◆ Exercise prompt: Starting with the line that contains "Instruction: Click the استان" and stopping after the line that contains "The height and width of the screenshot is (918, 1127).", return each line below exactly as written, with no others.

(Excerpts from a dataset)
[Start of section]
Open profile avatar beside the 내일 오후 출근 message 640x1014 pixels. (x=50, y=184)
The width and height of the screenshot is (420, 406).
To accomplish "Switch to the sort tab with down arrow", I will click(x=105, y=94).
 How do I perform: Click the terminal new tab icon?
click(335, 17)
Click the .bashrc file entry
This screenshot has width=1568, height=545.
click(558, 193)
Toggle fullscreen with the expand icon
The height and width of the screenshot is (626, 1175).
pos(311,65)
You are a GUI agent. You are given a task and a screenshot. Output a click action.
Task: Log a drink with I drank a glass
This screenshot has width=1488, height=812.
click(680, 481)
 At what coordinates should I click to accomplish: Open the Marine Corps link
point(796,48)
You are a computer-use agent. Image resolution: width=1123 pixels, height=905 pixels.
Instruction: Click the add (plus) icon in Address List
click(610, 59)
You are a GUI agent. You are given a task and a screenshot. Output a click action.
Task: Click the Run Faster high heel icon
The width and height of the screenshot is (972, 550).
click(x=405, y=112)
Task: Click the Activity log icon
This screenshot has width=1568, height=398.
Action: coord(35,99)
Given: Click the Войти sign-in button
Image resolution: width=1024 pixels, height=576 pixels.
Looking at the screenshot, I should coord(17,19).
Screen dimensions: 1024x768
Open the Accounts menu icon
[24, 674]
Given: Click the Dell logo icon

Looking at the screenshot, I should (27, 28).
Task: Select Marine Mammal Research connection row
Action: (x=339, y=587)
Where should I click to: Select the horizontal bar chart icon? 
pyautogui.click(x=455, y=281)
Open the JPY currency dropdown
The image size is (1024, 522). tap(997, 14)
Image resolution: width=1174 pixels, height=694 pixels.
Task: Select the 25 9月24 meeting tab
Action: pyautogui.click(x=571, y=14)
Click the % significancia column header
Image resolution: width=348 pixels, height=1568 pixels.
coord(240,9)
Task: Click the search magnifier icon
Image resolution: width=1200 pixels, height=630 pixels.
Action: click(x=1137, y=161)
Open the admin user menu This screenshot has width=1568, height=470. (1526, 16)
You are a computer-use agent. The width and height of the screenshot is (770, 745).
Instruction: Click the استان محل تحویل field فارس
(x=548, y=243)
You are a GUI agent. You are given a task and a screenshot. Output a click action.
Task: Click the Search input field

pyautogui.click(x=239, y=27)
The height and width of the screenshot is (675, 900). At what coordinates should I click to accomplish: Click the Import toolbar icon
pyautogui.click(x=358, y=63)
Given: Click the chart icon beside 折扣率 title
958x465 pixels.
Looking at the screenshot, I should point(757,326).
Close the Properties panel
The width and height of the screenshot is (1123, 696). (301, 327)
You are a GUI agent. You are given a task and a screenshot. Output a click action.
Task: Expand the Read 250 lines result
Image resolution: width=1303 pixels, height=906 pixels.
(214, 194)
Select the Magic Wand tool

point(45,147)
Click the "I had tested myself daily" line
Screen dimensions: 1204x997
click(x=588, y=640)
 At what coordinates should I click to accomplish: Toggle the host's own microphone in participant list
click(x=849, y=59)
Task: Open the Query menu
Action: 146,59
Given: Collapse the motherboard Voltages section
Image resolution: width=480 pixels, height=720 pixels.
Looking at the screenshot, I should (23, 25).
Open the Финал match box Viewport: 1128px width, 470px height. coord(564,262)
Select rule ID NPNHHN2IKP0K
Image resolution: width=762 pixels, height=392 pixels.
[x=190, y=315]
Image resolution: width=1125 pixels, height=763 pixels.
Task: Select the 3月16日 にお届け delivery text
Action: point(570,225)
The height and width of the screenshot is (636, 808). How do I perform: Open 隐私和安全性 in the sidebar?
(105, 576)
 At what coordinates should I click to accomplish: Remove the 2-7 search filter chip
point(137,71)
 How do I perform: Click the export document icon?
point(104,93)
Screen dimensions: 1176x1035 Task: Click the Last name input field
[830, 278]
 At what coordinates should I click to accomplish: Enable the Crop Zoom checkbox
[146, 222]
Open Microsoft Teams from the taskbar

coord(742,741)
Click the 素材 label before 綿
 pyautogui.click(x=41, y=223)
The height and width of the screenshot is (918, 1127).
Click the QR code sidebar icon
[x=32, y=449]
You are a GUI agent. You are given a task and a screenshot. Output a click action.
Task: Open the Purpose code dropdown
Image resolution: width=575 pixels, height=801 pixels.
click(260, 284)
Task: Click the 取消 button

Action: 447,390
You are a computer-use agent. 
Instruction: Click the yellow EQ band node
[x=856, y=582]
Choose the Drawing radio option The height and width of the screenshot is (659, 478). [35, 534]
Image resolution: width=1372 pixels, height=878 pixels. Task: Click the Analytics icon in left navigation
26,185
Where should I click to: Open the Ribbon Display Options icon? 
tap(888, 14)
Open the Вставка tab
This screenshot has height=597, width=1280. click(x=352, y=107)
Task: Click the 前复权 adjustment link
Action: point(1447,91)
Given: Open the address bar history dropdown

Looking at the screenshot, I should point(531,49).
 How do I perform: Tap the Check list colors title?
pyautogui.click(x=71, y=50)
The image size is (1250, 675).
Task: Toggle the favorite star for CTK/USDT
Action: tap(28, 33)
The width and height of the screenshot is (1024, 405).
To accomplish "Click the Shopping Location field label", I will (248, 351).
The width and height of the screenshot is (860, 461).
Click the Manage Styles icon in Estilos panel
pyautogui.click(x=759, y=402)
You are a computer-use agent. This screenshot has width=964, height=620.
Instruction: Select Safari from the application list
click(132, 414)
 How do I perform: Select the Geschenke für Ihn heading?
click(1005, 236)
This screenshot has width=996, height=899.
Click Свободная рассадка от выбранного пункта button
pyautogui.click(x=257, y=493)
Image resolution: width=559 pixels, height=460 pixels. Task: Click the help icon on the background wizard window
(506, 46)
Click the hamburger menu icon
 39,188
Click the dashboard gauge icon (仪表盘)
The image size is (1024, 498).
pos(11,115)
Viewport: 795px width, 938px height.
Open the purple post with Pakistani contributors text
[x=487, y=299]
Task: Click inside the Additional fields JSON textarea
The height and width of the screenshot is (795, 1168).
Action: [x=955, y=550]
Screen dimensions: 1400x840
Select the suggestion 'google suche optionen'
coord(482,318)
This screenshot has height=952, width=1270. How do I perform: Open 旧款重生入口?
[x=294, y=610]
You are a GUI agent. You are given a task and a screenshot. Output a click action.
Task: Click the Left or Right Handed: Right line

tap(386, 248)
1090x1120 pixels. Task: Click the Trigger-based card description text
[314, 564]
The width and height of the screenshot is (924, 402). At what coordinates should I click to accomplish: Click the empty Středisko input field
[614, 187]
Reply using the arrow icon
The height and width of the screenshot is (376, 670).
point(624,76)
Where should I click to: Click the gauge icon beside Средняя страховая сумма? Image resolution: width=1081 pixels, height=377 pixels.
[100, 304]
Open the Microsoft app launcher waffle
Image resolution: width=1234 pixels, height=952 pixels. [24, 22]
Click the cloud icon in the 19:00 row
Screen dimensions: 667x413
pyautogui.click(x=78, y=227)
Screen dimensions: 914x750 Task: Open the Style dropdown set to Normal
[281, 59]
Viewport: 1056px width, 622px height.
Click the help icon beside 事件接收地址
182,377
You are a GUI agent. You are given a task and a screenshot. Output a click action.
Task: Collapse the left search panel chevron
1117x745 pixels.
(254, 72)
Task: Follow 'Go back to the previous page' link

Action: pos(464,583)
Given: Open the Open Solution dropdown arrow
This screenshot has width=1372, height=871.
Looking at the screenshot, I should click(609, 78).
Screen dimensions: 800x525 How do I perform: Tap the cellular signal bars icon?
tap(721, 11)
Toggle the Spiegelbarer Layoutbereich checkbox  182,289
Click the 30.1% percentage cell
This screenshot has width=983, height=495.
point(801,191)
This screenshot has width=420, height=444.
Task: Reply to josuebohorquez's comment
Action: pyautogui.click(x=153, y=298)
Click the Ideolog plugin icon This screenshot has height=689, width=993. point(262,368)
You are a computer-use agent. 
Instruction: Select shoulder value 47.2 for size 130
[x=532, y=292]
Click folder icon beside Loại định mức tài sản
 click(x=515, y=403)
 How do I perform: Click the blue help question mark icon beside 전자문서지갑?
[End of section]
◆ Written solution:
Instruction: Click the استان محل تحویل field فارس
(x=548, y=243)
You are a GUI agent. You are given a task and a screenshot. Output a click action.
Task: Click the Search input field

pyautogui.click(x=239, y=27)
The height and width of the screenshot is (675, 900). At what coordinates should I click to accomplish: Click the Import toolbar icon
pyautogui.click(x=358, y=63)
Given: Click the chart icon beside 折扣率 title
958x465 pixels.
Looking at the screenshot, I should point(757,326).
Close the Properties panel
The width and height of the screenshot is (1123, 696). (301, 327)
You are a GUI agent. You are given a task and a screenshot. Output a click action.
Task: Expand the Read 250 lines result
Image resolution: width=1303 pixels, height=906 pixels.
(214, 194)
Select the Magic Wand tool

point(45,147)
Click the "I had tested myself daily" line
Screen dimensions: 1204x997
click(x=588, y=640)
 At what coordinates should I click to accomplish: Toggle the host's own microphone in participant list
click(x=849, y=59)
Task: Open the Query menu
Action: 146,59
Given: Collapse the motherboard Voltages section
Image resolution: width=480 pixels, height=720 pixels.
Looking at the screenshot, I should (23, 25).
Open the Финал match box Viewport: 1128px width, 470px height. coord(564,262)
Select rule ID NPNHHN2IKP0K
Image resolution: width=762 pixels, height=392 pixels.
[x=190, y=315]
Image resolution: width=1125 pixels, height=763 pixels.
Task: Select the 3月16日 にお届け delivery text
Action: point(570,225)
The height and width of the screenshot is (636, 808). How do I perform: Open 隐私和安全性 in the sidebar?
(105, 576)
 At what coordinates should I click to accomplish: Remove the 2-7 search filter chip
point(137,71)
 How do I perform: Click the export document icon?
point(104,93)
Screen dimensions: 1176x1035 Task: Click the Last name input field
[830, 278]
 At what coordinates should I click to accomplish: Enable the Crop Zoom checkbox
[146, 222]
Open Microsoft Teams from the taskbar

coord(742,741)
Click the 素材 label before 綿
 pyautogui.click(x=41, y=223)
The height and width of the screenshot is (918, 1127).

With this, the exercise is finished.